Your DB is not okay, and you cannot access CLISH. The file system failure is the most probable cause of both two. Try exporting the backup to external storage, and then try restoring it in the lab first. Chances are, if the file system is in ruins, your backup is too.

Jerry · ‎2023-02-10

[Executing:]# hcp -r all
Test name Status
============================================================
ARP Cache Limit...................................[PASSED]
Bond Health.......................................[PASSED]
Connectivity to UC................................[PASSED]
Core Dumps........................................[PASSED]
Disk Space........................................[WARNING]
File Descriptors..................................[PASSED]
Gaia DB...........................................[PASSED]
ICA expiration....................................[PASSED]
Interface Errors..................................[PASSED]
Kernel crash......................................[PASSED]
MTU...............................................[PASSED]
Memory Usage......................................[PASSED]
SSD Health........................................[PASSED]
Soft lockup.......................................[PASSED]
Software Version..................................[PASSED]
Transceivers Support..............................[PASSED]
Zombie processes..................................[PASSED]

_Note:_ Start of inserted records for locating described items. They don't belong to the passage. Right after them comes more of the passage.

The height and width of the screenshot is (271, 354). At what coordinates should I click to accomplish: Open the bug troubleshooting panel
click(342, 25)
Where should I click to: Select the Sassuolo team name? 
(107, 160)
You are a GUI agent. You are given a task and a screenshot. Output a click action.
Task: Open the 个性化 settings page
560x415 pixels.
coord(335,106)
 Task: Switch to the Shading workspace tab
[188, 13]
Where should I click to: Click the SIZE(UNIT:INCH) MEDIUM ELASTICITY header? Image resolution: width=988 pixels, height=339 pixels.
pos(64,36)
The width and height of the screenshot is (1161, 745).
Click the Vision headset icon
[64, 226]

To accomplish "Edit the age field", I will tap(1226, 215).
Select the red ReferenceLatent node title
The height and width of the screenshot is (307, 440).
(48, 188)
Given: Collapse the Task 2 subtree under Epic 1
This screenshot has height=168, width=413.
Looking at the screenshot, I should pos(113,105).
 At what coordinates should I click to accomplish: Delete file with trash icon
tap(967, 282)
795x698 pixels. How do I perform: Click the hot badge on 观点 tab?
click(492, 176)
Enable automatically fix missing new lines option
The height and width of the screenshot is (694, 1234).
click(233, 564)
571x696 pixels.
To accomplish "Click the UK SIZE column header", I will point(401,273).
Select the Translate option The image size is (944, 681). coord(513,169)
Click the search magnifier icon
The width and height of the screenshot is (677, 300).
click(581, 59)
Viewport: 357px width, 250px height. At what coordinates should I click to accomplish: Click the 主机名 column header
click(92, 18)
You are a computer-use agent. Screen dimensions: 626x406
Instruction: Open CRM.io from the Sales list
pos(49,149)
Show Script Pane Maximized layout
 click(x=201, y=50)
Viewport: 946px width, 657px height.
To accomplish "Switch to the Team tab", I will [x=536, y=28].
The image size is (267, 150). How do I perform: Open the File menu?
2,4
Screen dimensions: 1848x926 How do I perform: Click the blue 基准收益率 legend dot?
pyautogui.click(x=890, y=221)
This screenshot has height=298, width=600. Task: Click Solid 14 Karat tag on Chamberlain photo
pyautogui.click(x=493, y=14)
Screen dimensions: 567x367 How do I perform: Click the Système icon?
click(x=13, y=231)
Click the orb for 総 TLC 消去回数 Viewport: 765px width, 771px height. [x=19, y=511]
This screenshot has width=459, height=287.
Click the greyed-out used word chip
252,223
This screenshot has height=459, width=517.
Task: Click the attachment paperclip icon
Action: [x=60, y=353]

Generating Topology...............................[Done]
Generating Story..................................[Done]
Generating Charts.................................[Done]

To view full report on this machine, run "hcp --show-last-full"

Jerry

_Val_ · ‎2023-02-10

None of these tests actually checks MGMT DB. I am surprised to see they show Gaia DB okay. Why cannot you run CLISH then?

Jerry · ‎2023-02-10

spot on. that's what I wonder since many hours Val. I don't know just CLISH does not seem to LOAD. That's all. And this is all after TAKE81 install on TAKE77 working for months on this platform.

Jerry

Jerry · ‎2023-02-10

[Executing:]# pvs
PV VG Fmt Attr PSize PFree
/dev/md2 vg_splat lvm2 a-- 433.44g 175.59g

Jerry

Jerry · ‎2023-02-10

@_Val_ is there any way to restore backup using none-clish environment? I do see they've got a backup but not Snapshoots without Gaia Portal (that stopped working as well). I'd like to recover the backup but got no CLISH nor Gaia Portal. Any hints?

Jerry

the_rock · ‎2023-02-10

Hey @Jerry .

Man, I hate to say this, but have to be factual. Your options here are very limited,but lets be positive and see if we can solve this together. So, here is the thing. @_Val_ is 100% correct...IF you vavigate to $FWDIR/scripts and run ./cpm_status.sh and it shows anything but management is up and ready and then you run api status command and it will most likely show failed at the bottom, smart console will NEVER work, sorry mate.

Having said this, I dont know why, but I cant see whole output of cpwd_admin list command. Does every process show as E and 1?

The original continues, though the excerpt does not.